**Document segment**.
I'm looking at going to the Cotswolds in July for several days. I would like to walk a small part, but not all of it. I've seen several postings about using Oxford instead of Bath as a base for day trips. Why? Also, are there any particular towns to see or festivals to visit? I love off the tourist route and local culture type activities.

Posted by
410 posts

You will have great difficulty getting off the tourist route in the Cotswolds in July - is peak tourist season. Ditto Oxford and Bath.

I have read that some Cotswolds towns are very very busy during the day with tourist buses and quieter in the evening - hopefully someone can suggest which ones may suit.

(Item-finding records)
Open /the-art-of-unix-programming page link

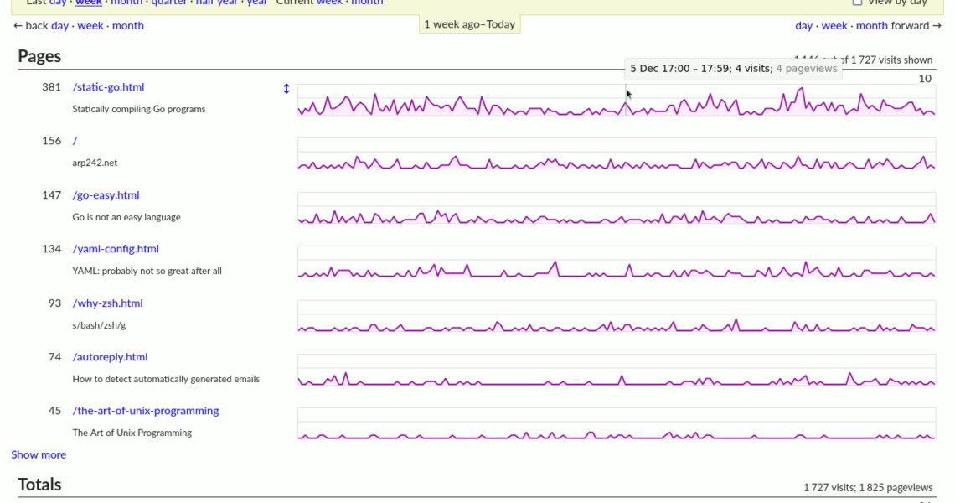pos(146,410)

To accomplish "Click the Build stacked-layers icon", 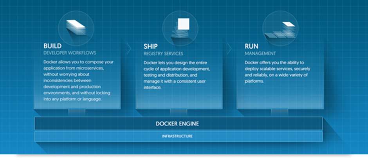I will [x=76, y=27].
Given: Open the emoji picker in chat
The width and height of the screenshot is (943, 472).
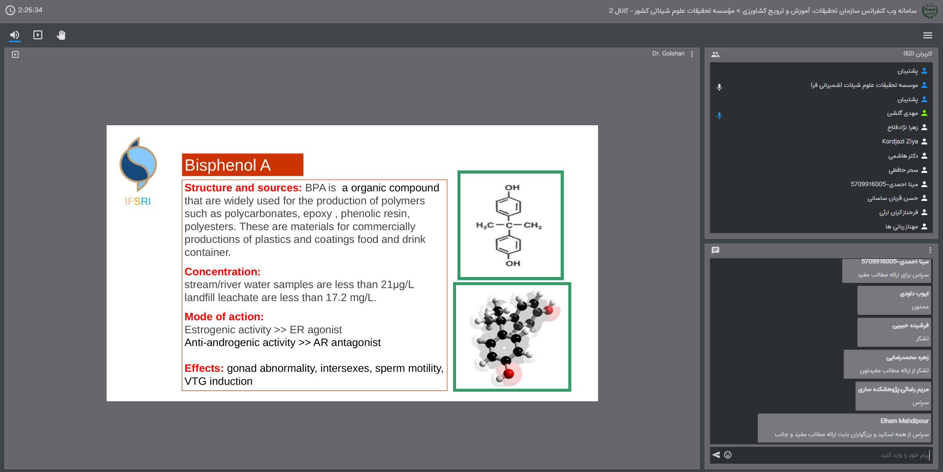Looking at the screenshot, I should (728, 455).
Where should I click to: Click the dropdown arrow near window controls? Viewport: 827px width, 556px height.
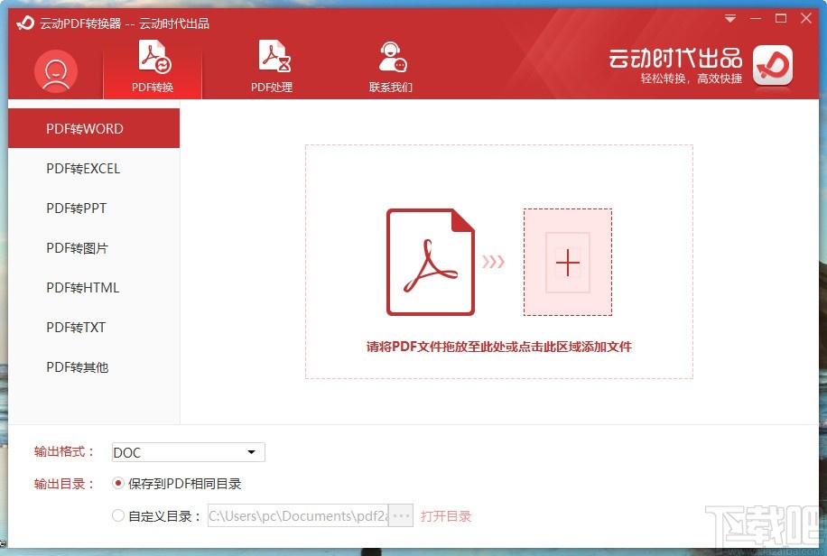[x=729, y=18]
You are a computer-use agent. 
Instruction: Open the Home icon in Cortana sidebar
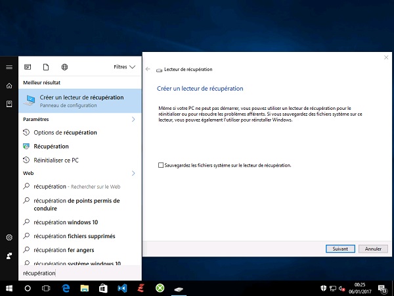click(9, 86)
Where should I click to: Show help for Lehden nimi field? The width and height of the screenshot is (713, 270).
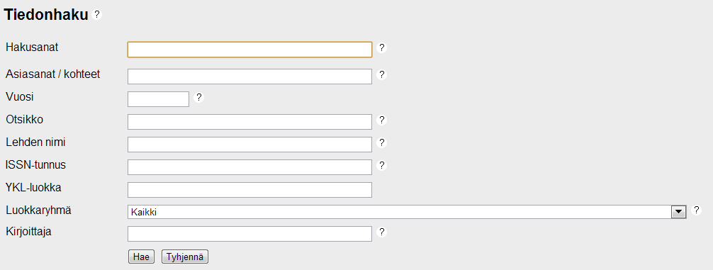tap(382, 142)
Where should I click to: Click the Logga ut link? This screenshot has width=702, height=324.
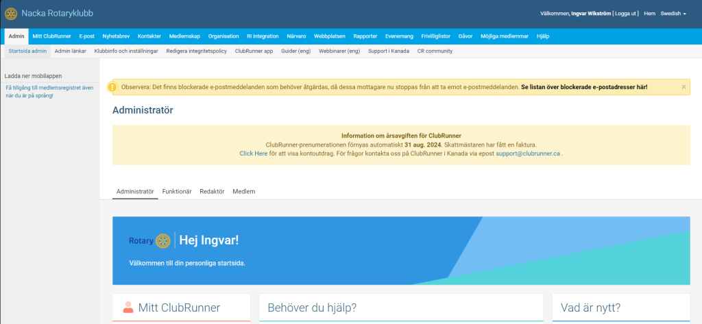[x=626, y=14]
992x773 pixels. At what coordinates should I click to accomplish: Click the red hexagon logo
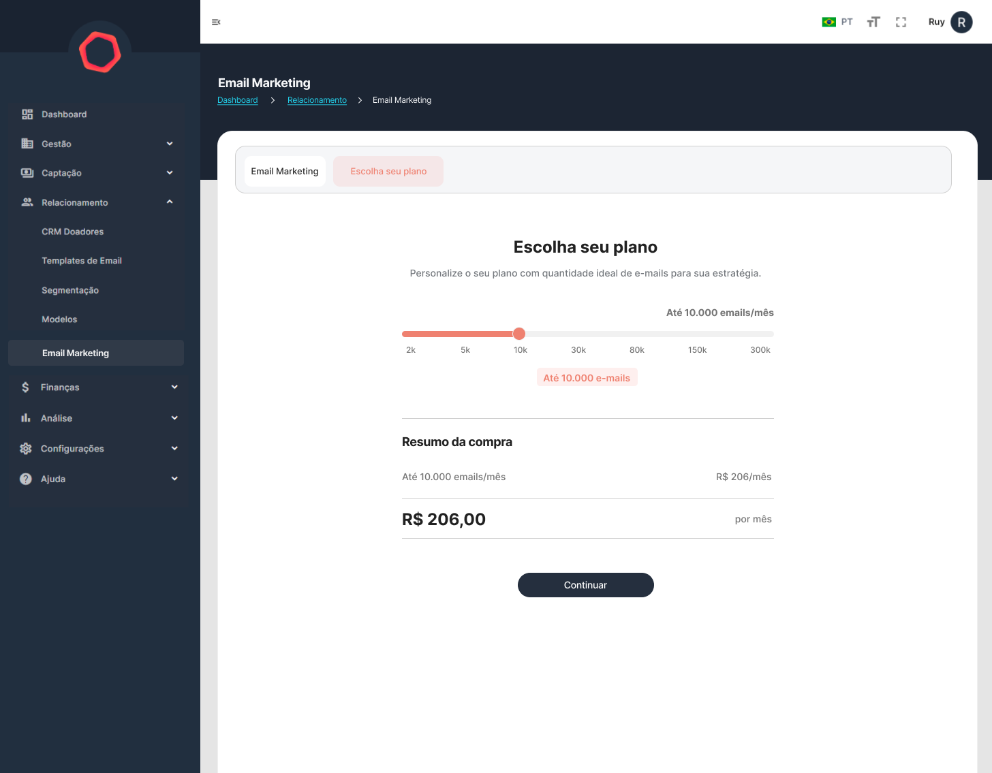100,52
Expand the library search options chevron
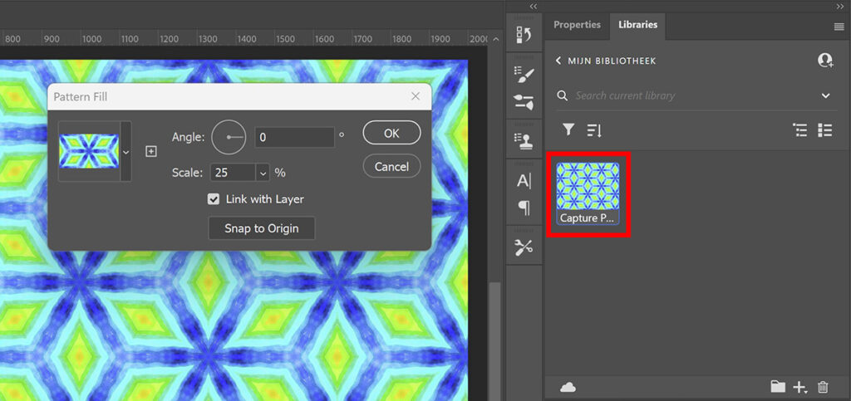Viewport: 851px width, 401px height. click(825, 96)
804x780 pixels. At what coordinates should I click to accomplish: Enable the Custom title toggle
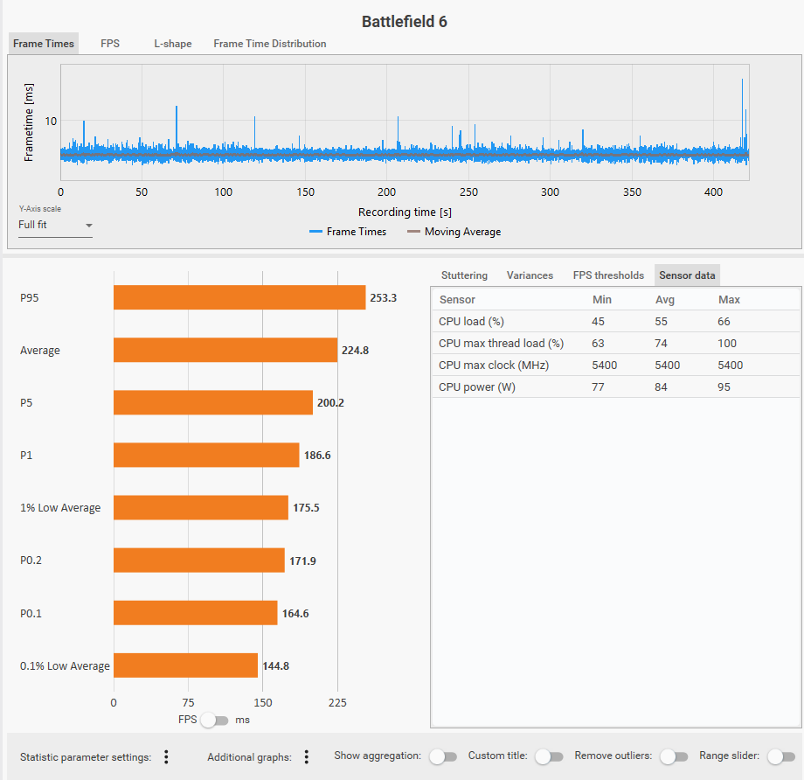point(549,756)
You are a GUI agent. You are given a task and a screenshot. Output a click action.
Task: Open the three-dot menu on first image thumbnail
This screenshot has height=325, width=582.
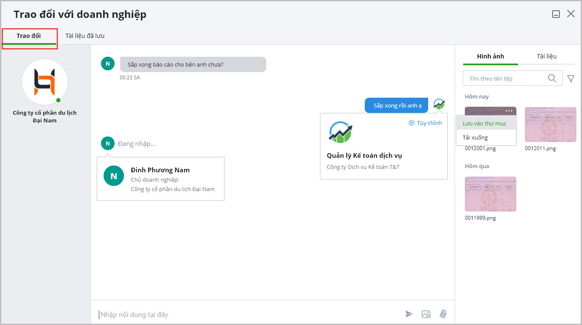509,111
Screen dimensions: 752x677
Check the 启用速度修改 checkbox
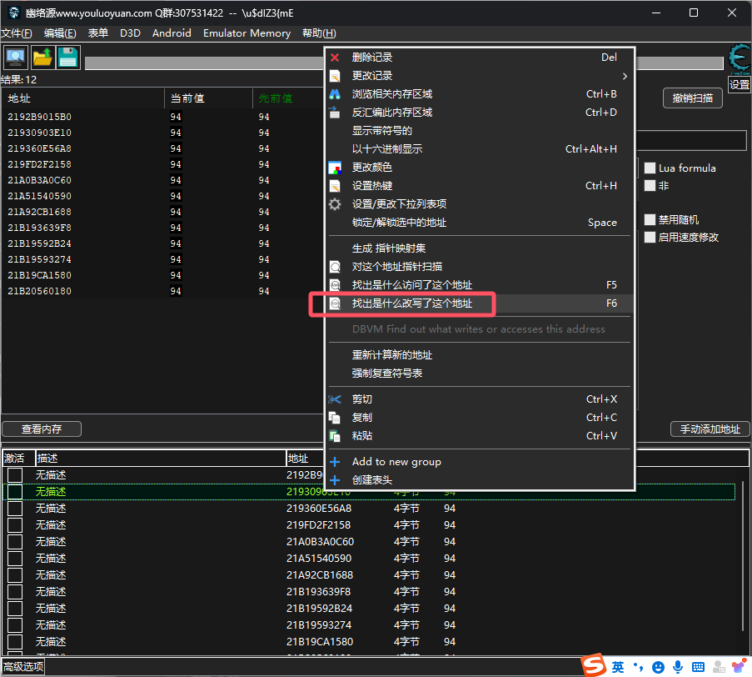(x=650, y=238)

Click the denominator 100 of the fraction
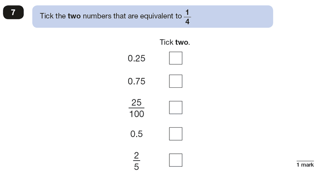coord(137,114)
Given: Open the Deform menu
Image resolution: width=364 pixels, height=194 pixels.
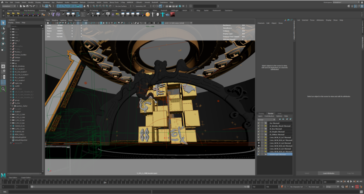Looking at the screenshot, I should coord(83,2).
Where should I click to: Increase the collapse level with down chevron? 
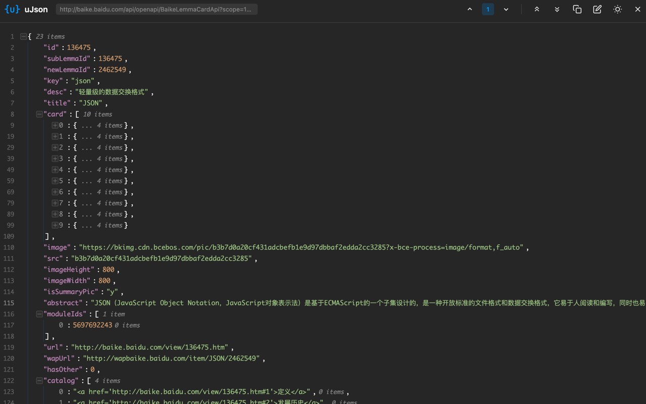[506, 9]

**Complete the following**.
A. Output the whole forum thread about visiting the Cotswolds in July, word for word.
B. Return the rows from the line containing "804x780 pixels. At" through the end of the rows, both ends included, copied verbatim and with the pictures left out.

**Set of answers**.
A.
I'm looking at going to the Cotswolds in July for several days. I would like to walk a small part, but not all of it. I've seen several postings about using Oxford instead of Bath as a base for day trips. Why? Also, are there any particular towns to see or festivals to visit? I love off the tourist route and local culture type activities.

Posted by
410 posts

You will have great difficulty getting off the tourist route in the Cotswolds in July - is peak tourist season. Ditto Oxford and Bath.

I have read that some Cotswolds towns are very very busy during the day with tourist buses and quieter in the evening - hopefully someone can suggest which ones may suit.

B.
804x780 pixels. At what coordinates should I click to accomplish: Enable the Custom title toggle
point(549,756)
You are a GUI agent. You are given a task and a screenshot. Output a click action.
Task: Open the three-dot menu on first image thumbnail
This screenshot has height=325, width=582.
509,111
Screen dimensions: 752x677
Check the 启用速度修改 checkbox
(x=650, y=238)

Click the denominator 100 of the fraction
coord(137,114)
Given: Open the Deform menu
Image resolution: width=364 pixels, height=194 pixels.
Looking at the screenshot, I should coord(83,2).
Where should I click to: Increase the collapse level with down chevron? 
[506, 9]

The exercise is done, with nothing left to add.